Although financial markets had opened up again after a few weeks of closure following the collapse of Lehman Brothers investment bank in the middle of September 2008, the impact on economic activity and willingness to spend after the tumultuous events of 2008 was looking extremely dire.

Data showed the likes of the Japanese economy shrank nearly 4 per cent during the 2008 December quarter, industrial goods orders to Asian countries plummeted, bank capital bases disappeared in the likes of the United States and Britain, unemployment rates soared and house prices collapsed in some countries.

Then the most significant period for this year came along. In the first week of March we heard talk about "green shoots". These were pieces of data showing still-falling retail spending, house prices and so on – so the term green shoots seems a bit strange. However, the data showed these things falling away at a lesser rate than in earlier months. That meant we were seeing evidence that the huge stimulatory measures undertaken by central banks and governments were having an effect. It was sort of like seeing the speedometer creep back from 140kmh to 138kmh . You are still in very bad territory, but starting to become less bad.

The green shoots produced huge changes in financial markets because they said to investors that one no longer needed to shift funds around to position for a depression, but instead one could start positioning for the eventual return of growth – even though no-one had any idea when growth would return in any country or how strong it would be.

This meant investors started putting money back into shares and sharemarkets have soared. Investors in low interest rate countries started looking for slightly higher yielding currencies – so the New Zealand dollar has soared.

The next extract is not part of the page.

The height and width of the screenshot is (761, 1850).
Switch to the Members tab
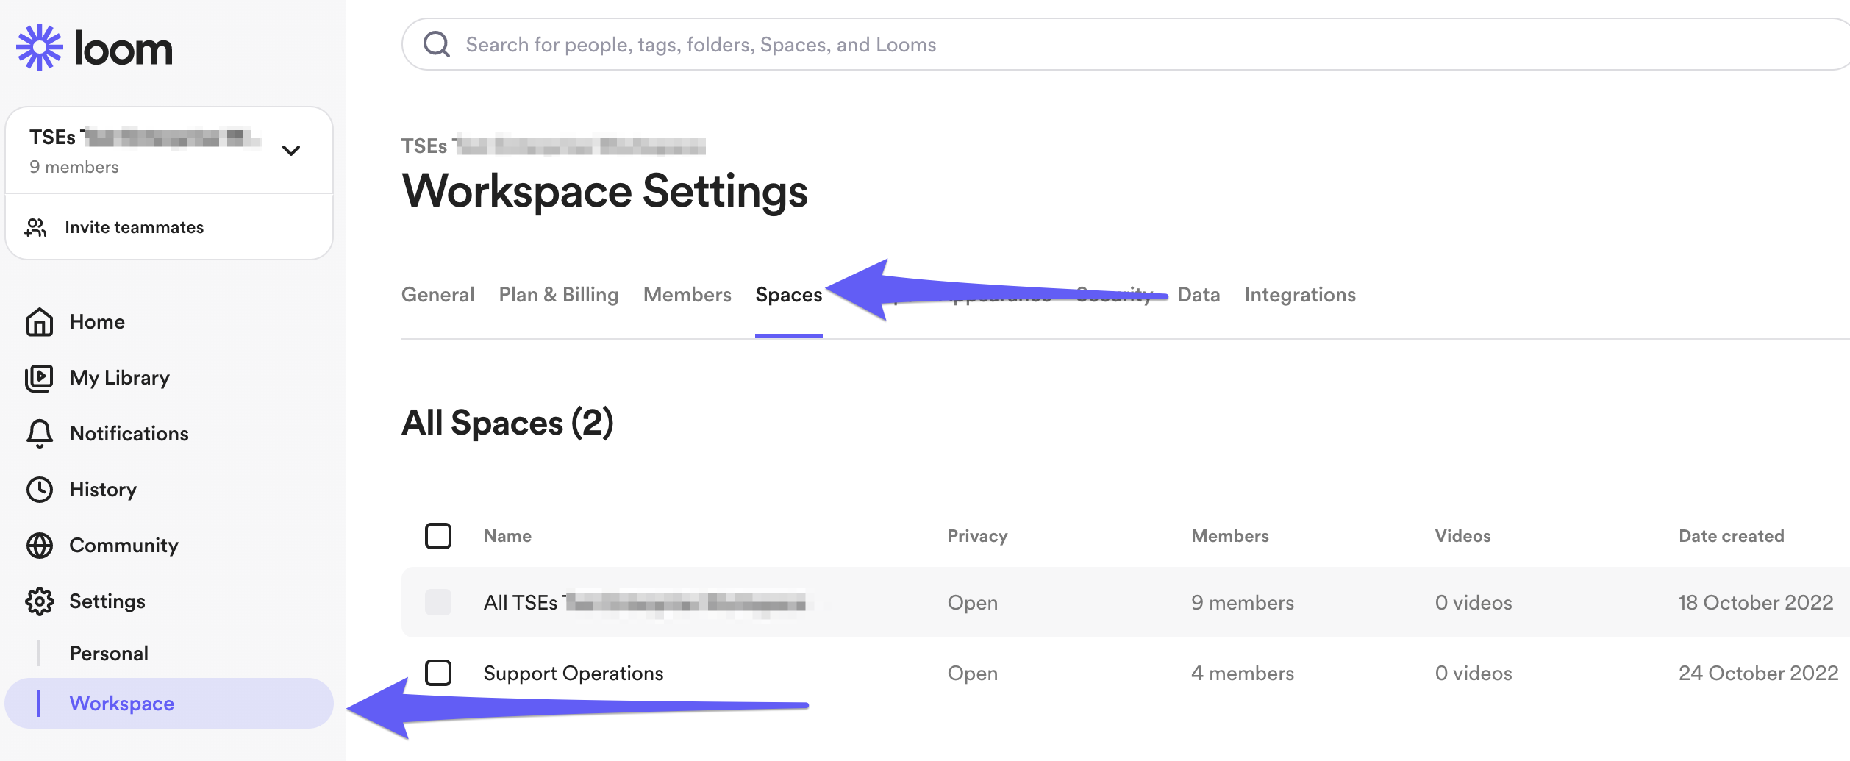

Investors also started anticipating central banks raising their unusually low interest rates and that pushed up the returns they were demanding for investing over long time periods.

Fixed interest rates therefore soared while floating rates stayed low. More recently growing belief in global recovery has pushed New Zealand export commodity prices up over 30 per cent since early in the year, consumer and business confidence measures have soared, and of course the housing market has improved substantially after having only the mild downturn, which we had long predicted.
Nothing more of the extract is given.